Шаркая ногами, отправился на кухню. Пустой желудок сводило судорогой, надо было в него положить хоть корочку хлеба. И очень хотелось пить. Стараясь не шуметь, он достал йогурт, сделал пару глотков и замер около раковины, ожидая реакции организма. Организм поворчал, покряхтел и принял продукт. Билл быстро выпил содержимое бутылки, но от раковины отходить не стал. Сам за собой он убрать не сможет, просить Тома — бесчеловечно, а вызывать среди ночи горничную слишком накладно. Вроде бы не тошнит. И голова не кружится. Как же ему повезло, что есть Том. Будь он один, он бы непременно загнулся. Но Том не даст, не отпустит его просто так. Надо будет извиниться за те слова. Он был не прав. Да и Том в глазах этой итальянской девочки будет выглядеть подонком, а он ведь не такой, брат хороший, заботливый. Он умеет любить, хочет любить и имеет на это право. Да и девочка хорошая, смешная, ласковая. Вон как Том перед ней распушился, вьется плющом, все свое очарование в ход пустил. Билл улыбнулся. Он извинится завтра же. Остается надеяться только на то, что Том не наломал дров в то утро.
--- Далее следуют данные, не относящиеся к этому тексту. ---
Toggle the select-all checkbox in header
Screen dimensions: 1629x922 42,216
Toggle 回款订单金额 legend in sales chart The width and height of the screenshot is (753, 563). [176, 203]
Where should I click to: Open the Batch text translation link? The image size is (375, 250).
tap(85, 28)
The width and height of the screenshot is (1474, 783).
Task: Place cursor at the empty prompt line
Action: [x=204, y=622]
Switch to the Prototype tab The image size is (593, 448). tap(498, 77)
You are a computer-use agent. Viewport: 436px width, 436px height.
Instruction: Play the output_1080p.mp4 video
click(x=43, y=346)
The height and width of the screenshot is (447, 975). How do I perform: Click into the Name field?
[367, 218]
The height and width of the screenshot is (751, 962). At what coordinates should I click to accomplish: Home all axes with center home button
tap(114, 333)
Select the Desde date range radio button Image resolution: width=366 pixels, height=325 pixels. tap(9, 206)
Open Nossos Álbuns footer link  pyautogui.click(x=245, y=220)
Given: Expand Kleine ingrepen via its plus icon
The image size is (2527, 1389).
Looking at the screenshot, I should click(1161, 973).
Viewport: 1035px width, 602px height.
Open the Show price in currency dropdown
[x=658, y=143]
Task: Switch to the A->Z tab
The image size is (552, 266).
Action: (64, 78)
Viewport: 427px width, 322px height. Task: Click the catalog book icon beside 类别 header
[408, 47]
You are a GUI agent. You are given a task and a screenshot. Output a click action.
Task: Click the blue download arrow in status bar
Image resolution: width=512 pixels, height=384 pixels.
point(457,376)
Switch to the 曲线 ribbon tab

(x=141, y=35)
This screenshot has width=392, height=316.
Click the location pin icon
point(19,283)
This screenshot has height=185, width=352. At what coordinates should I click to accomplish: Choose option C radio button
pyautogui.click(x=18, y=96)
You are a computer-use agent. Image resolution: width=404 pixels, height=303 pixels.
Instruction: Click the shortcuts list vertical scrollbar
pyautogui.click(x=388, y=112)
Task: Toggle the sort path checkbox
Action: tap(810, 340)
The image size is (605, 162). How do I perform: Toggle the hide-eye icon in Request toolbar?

Однако извиниться он не смог. Утром Билл столкнулся с ним в коридоре — брат стоял промокший насквозь и пытался развесить на крючках толстовку, с которой лилась вода. Джинсы мокрые и все в песке. Футболка облепила тело.
— От Луизы? — робко спросил Билл, ища хоть какую-то зацепку для такого важного разговора.
— Нет, — буркнул он, проходя мимо.
— Как она? — тихо-тихо.
Том слышал. Но не ответил. Оставляя мокрые следы, прошлепал к себе в комнату и закрыл дверь.
Билл сел на диван в гостиной и принялся ждать, тупо переключая каналы.
Том не появился и к вечеру, хотя не спал — Билл слышал, как брат разговаривает с кем-то по телефону. Он подошел к двери, вошел и скромно уселся на ближайший стул. На кровати работает ноутбук. Судя по смятому покрывалу, Том просто валялся на постели и лазил в Интернете. Загородив трубку рукой, спросил:
— Ты плохо себя чувствуешь?
— Нет.
Том кивнул и вышел из комнаты.
Вышел и не вернулся.
Билл чувствовал себя полнейшим ничтожеством.
Он предпринял еще одну попытку поговорить и извиниться.
Том обнаружился в столовой с тарелкой, в которой лежала прекрасная отбивная, картофель фри, рядом стояла мисочка с салатом и бутылка свежевыжатого сока. Он увлеченно с кем-то переписывался по телефону. Билл оценил скромность трапезы, мысленно заткнув бунтующий голодный желудок.
— Я просто хотел сказать спасибо, что ты…
Том не слушал. Приложил трубку к уху и опять с кем-то принялся болтать.
Билл рассеянно кивнул и с горечью проговорил себе под нос:
— Третий лишний, я понял…
Он не выходил из своей комнаты почти весь следующий день, наблюдая за дождем на улице. Хотелось распахнуть окно, выйти на воздух и дышать полной грудью. Хотелось кричать от боли и отчаянья, что так сильно обидел самого близкого и родного человека. Хотелось, чтобы он пришел, спросил о самочувствии, поговорил… Рассказал…
Он не приходил.
Он за весь день ни разу не зашел, хотя сидел дома.